■ **Requirement**:
Copy out every line of the data where the word "agent" is found.
[Start of section]
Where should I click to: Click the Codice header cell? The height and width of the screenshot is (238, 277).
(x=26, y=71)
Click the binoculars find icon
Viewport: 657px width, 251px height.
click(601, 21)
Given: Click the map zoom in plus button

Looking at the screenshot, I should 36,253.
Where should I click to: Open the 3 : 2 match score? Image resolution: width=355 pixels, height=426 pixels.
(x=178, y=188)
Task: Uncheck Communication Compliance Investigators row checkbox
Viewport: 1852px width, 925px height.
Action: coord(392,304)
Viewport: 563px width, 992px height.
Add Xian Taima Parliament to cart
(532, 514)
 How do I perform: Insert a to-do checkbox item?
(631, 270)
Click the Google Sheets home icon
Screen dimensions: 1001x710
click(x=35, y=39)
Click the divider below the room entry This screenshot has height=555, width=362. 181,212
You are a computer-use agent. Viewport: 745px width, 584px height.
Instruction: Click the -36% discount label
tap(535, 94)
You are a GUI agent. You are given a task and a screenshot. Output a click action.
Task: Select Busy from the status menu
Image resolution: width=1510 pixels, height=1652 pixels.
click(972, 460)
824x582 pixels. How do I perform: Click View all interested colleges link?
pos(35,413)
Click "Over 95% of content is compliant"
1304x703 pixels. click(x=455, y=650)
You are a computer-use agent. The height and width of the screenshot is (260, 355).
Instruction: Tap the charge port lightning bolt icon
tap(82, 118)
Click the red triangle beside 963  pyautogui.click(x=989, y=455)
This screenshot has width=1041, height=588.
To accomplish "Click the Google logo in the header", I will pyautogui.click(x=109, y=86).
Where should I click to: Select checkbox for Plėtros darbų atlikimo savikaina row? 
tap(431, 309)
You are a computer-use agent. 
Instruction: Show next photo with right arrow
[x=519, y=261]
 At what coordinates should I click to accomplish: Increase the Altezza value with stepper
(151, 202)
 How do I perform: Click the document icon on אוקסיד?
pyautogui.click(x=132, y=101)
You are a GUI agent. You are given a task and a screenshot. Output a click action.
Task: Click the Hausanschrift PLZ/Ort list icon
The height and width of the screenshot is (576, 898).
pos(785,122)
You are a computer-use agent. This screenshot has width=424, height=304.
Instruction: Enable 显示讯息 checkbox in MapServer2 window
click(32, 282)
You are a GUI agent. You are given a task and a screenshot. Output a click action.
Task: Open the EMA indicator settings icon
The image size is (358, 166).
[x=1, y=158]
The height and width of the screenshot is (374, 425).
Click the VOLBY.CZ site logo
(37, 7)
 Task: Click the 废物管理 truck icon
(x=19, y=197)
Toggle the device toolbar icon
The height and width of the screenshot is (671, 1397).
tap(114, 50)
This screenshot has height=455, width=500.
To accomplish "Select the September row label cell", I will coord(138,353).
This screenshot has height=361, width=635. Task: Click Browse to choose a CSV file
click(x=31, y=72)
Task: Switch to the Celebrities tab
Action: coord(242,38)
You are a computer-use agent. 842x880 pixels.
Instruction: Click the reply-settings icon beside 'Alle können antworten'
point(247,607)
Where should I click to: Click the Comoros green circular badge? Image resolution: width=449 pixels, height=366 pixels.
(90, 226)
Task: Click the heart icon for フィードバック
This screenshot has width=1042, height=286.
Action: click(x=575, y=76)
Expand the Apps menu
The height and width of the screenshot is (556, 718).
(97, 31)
[End of section]
■ **Response to the task**:
You are a computer-use agent. Viewport: 745px width, 584px height.
You are a GUI agent. You are given a task and a screenshot. Output a click action.
You are a computer-use agent. The height and width of the screenshot is (260, 355).
You are a computer-use agent. 
You are a GUI agent. You are given a task and a screenshot. Output a click action.
You are a computer-use agent. This screenshot has width=424, height=304.
You are a GUI agent. You are given a task and a screenshot. Output a click action.
You are a computer-use agent. 842x880 pixels.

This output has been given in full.